• Card 1 of 30
Nasional

Catatan Bagi Pemprov DKI Sebelum Menaikkan BPHTB

Dea Andriani    •    04 Januari 2018 02:40

Wakil Gubernur DKI Jakarta Sandiaga Uno. Foto: MTVN/Faisal Wakil Gubernur DKI Jakarta Sandiaga Uno. Foto: MTVN/Faisal

Jakarta: Wacana Pemprov DKI Jakarta untuk menaikkan Bea Perolehan Hak atas Tanah dan Bangunan (BPHTB) dinilai belum matang. Pengamat Tata Kota dari Universitas Trisakti Nirwono Yoga mengatakan ada beberapa catatan sebelum kebijakan ini bisa direalisasikan.

"Pertama target (penaikkan BPHTB) tersebut realistis atau tidak, karena jangan sampai menargetkan terlalu mulus tetapi tidak tercapai," ujar Nirwono saat dihubungi Medcom.id, Rabu, 3 Januari 2018.

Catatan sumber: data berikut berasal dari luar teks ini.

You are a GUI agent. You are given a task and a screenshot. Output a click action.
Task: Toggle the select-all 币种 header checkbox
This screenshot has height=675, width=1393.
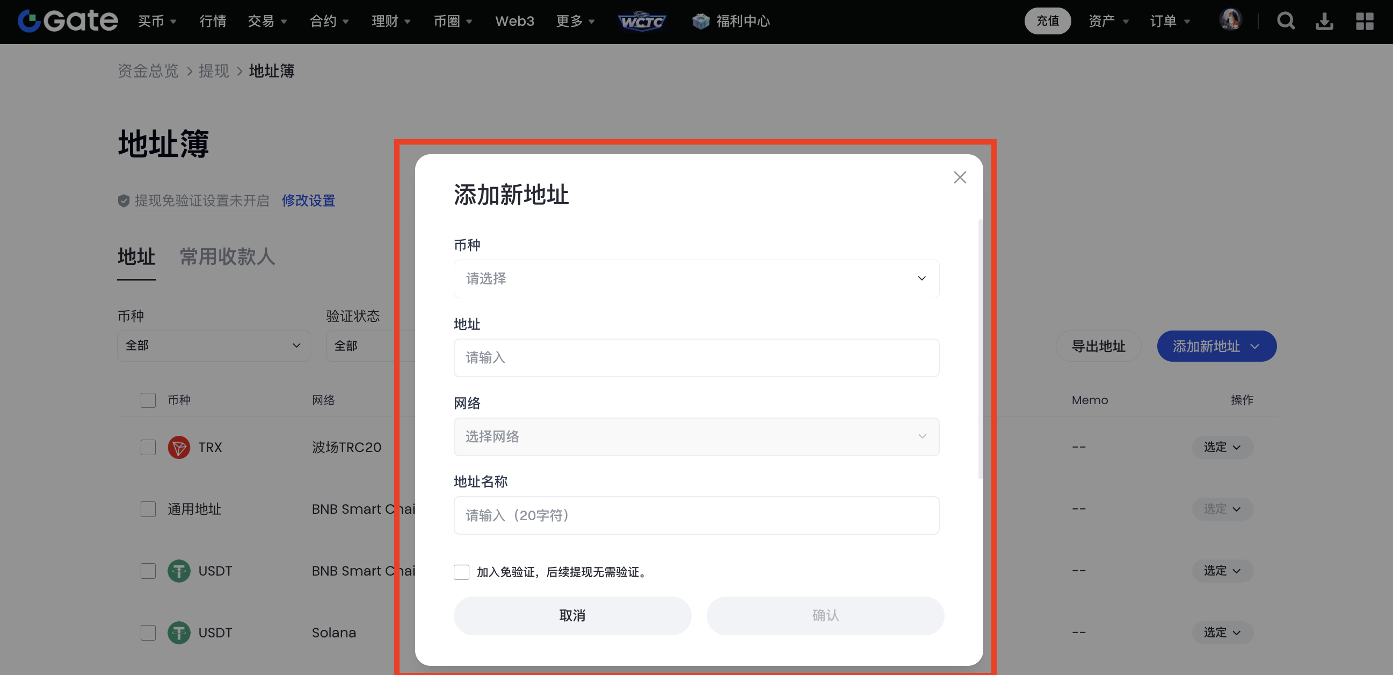click(x=148, y=400)
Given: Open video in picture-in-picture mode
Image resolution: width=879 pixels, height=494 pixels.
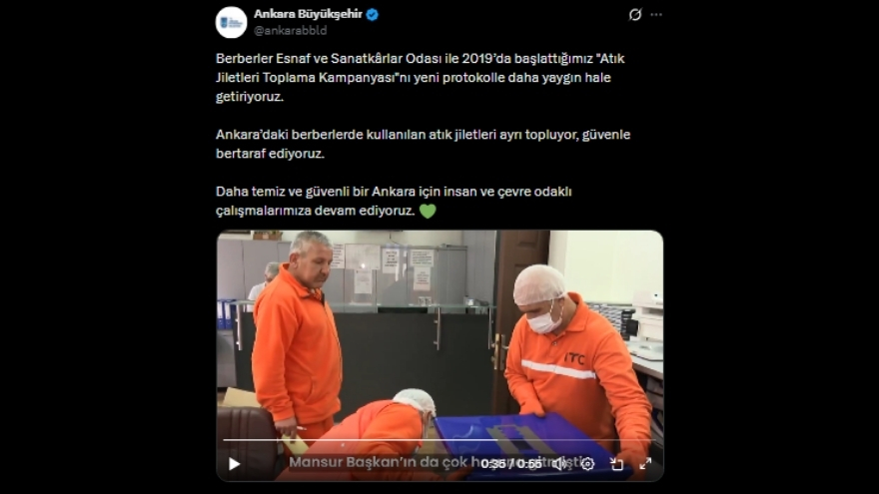Looking at the screenshot, I should 616,464.
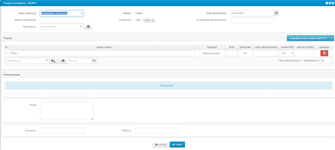Click the search icon in dodaj towar field
The height and width of the screenshot is (150, 335).
[47, 61]
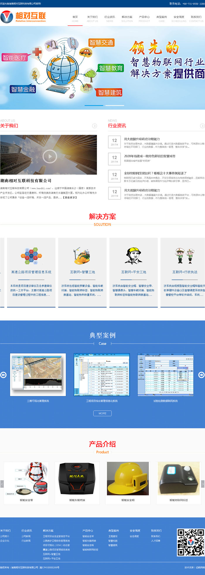Go to previous case with left arrow
This screenshot has width=205, height=575.
pos(4,375)
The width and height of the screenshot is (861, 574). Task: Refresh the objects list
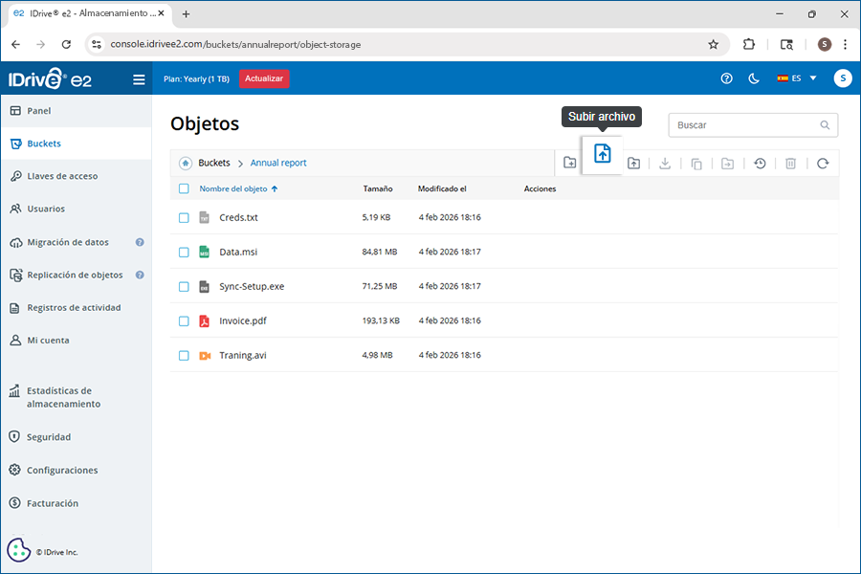click(x=823, y=164)
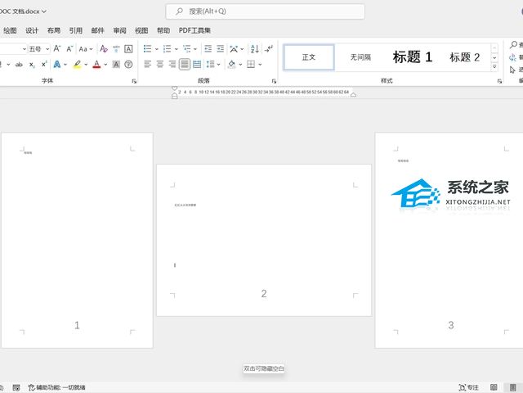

Menurut dia apabila target yang disasar belum jelas, justru akan menurunkan kinerja Pemprov DKI dan dinas terkait. Sehingga perlu ada penjelasan mengenai tujuan kenaikkan tarif pajak tersebut.

"Masyarakat perlu tahu karena dia membayar pajak tadi, apakah kenaikan itu worth it berdampak atau tidak terhadap pembangunan di Jakarta. Perlu ada transparansi," lanjut Nirwono.

Baca juga: Pemprov Genjot Pajak BPHTB dari Apartemen

Ia mengatakan apabila masyarakat mengerti benar pengaplikasian tarif, maka dengan sendirinya masyarakat akan berpartisipasi secara aktif untuk membayar. Nirwono juga menjelaskan pentingnya fokus penerapan kenaikkan BPHTB berdasarkan pemetaan wilayah.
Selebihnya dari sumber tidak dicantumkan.